TASK OBJECTIVE » Reproduce exactly, from the data that follows, the line with "This screenshot has height=579, width=965.", the line with "The width and height of the screenshot is (1040, 512).", and every line that lies between them.

MATERIAL PROVIDED »
====================

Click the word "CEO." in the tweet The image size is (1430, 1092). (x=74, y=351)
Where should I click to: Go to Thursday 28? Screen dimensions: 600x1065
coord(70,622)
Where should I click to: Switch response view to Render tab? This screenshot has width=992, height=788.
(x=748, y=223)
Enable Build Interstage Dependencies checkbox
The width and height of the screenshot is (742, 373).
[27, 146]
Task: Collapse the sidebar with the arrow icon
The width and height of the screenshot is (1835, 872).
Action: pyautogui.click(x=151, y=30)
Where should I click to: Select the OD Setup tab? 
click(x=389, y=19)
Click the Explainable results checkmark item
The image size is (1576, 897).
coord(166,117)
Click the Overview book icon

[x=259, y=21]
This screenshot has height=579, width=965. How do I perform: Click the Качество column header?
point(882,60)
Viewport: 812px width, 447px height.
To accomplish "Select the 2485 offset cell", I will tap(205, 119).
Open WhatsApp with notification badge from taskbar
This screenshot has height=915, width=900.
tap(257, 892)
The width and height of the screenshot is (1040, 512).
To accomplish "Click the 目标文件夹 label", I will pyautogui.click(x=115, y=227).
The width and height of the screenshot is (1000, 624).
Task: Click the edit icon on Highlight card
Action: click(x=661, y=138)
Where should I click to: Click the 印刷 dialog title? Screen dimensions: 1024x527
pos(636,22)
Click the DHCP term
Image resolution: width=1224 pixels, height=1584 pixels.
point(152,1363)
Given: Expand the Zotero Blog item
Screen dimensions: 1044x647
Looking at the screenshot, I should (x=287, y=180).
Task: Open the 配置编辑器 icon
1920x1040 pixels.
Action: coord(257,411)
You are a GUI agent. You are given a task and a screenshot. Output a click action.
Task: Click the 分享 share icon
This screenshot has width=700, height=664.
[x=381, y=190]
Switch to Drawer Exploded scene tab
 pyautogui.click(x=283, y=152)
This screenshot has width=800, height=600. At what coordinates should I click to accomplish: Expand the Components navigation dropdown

====================

ANSWER TO THIS TASK »
This screenshot has height=579, width=965. How do I perform: Click the Качество column header?
point(882,60)
Viewport: 812px width, 447px height.
To accomplish "Select the 2485 offset cell", I will tap(205, 119).
Open WhatsApp with notification badge from taskbar
This screenshot has height=915, width=900.
tap(257, 892)
The width and height of the screenshot is (1040, 512).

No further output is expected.